New York, January 30, 2026, 14:25 EST — Regular session
- Shares of GE Aerospace climbed roughly 3% in afternoon trading, defying the weaker trend in the broader market
- Company plans to revise segment financials before releasing first-quarter earnings, following recent adjustments
- The filing reveals a $190.6 billion backlog in performance obligations and signals increased spending to boost engine shop capacity
GE Aerospace shares climbed 2.9% to $307.46 in Friday afternoon trading, hitting a session peak of $307.50 even as the broader market dipped. The stock fluctuated between $296.00 and $307.50, closing $8.60 higher than Thursday, on roughly 3.6 million shares traded.

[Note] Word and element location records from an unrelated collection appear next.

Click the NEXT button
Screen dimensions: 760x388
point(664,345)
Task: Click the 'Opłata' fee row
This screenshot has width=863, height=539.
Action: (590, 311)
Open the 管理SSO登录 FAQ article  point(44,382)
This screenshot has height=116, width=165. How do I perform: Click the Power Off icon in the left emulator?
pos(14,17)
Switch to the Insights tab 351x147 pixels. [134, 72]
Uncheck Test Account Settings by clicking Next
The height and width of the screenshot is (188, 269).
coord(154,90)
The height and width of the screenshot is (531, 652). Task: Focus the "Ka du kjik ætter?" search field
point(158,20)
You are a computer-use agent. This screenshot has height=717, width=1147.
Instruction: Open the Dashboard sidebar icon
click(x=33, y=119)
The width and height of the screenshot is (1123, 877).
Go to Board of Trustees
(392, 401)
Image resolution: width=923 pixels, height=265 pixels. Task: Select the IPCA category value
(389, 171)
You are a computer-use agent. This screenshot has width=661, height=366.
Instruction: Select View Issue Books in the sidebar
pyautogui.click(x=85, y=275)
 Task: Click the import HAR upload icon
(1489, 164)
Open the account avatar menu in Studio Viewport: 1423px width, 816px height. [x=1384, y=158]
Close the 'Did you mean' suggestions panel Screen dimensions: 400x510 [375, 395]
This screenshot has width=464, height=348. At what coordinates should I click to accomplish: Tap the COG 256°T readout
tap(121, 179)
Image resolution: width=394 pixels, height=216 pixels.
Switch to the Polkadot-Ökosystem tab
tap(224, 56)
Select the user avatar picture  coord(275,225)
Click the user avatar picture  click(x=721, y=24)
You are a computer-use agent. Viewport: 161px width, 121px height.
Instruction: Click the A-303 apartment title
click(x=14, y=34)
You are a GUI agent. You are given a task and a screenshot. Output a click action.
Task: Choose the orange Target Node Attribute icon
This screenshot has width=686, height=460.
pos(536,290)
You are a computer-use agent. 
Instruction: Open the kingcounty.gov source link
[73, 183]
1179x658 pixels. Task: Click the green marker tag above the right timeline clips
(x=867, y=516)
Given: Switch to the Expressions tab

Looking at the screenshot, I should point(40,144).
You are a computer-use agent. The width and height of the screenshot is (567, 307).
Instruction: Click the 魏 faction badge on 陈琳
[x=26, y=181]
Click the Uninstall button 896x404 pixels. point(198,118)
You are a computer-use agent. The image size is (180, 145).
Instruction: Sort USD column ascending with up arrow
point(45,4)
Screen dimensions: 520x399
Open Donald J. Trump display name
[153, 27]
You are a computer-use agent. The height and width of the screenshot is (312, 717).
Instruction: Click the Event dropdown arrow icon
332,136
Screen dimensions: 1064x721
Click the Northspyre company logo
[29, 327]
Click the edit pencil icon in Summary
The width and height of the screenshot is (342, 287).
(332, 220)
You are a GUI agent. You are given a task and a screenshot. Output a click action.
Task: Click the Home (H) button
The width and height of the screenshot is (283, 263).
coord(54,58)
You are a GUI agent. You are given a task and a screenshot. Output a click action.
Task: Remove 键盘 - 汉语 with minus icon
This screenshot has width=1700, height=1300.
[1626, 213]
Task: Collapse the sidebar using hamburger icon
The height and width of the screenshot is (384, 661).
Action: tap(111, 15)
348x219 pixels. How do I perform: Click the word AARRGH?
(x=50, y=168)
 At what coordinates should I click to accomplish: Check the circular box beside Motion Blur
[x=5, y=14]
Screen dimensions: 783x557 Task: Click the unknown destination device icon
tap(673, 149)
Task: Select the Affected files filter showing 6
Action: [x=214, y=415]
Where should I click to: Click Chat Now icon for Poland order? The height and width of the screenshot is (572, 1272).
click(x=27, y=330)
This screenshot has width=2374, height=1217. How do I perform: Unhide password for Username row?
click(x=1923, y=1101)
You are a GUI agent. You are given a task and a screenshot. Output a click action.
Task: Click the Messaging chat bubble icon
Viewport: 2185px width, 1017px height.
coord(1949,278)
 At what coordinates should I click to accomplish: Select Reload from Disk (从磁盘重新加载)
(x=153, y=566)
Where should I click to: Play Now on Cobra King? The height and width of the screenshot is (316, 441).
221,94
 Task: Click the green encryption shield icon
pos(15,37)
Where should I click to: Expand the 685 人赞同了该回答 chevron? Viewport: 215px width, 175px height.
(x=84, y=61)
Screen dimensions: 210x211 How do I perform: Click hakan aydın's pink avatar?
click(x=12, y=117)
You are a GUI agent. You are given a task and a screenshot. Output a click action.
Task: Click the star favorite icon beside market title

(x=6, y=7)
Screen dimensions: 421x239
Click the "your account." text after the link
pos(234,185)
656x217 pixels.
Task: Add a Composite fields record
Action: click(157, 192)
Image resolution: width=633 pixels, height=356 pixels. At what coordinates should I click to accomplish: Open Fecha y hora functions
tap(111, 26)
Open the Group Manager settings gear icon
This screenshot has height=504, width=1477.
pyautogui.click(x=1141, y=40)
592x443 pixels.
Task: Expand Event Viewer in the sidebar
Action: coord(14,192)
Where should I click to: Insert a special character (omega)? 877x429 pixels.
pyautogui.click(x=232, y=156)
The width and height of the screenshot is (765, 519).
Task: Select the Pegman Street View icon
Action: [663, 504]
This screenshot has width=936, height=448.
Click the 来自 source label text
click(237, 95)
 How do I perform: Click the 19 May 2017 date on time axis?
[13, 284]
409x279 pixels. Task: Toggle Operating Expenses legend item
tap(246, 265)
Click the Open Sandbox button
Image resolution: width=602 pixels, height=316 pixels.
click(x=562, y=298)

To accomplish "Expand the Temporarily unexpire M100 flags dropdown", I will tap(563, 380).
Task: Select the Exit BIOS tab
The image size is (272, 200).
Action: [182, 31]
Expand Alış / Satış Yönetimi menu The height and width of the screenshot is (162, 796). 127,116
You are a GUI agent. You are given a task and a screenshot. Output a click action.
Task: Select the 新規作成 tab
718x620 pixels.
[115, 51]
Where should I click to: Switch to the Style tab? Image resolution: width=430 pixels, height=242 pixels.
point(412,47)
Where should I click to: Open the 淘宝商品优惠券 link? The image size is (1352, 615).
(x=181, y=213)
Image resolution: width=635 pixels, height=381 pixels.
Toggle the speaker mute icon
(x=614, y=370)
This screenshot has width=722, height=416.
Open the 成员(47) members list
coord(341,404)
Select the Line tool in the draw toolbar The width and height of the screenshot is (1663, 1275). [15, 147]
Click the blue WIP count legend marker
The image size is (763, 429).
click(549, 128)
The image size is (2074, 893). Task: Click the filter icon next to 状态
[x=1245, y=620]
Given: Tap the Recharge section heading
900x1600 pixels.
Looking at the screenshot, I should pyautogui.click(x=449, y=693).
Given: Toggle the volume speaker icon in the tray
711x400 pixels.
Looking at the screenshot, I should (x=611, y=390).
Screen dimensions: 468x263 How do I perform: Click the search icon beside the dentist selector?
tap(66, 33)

This shift is crucial as investors scramble to determine how much of GE Aerospace’s growth stems from aircraft manufacturers ramping up engine deliveries versus airlines extending the life of older jets and shelling out for maintenance. Changing the way the company categorizes its businesses could quickly alter these comparisons.
On Thursday, GE Aerospace released its 2025 annual report and filed its Form 10-K with the SEC. The company noted the filing doesn’t yet include the segment reorganization linked to recently announced changes. It plans to update segment financials before the first-quarter earnings report. CEO Larry Culp said “the compounding effect” of “minor, incremental changes” is now impacting operations. (GE Aerospace)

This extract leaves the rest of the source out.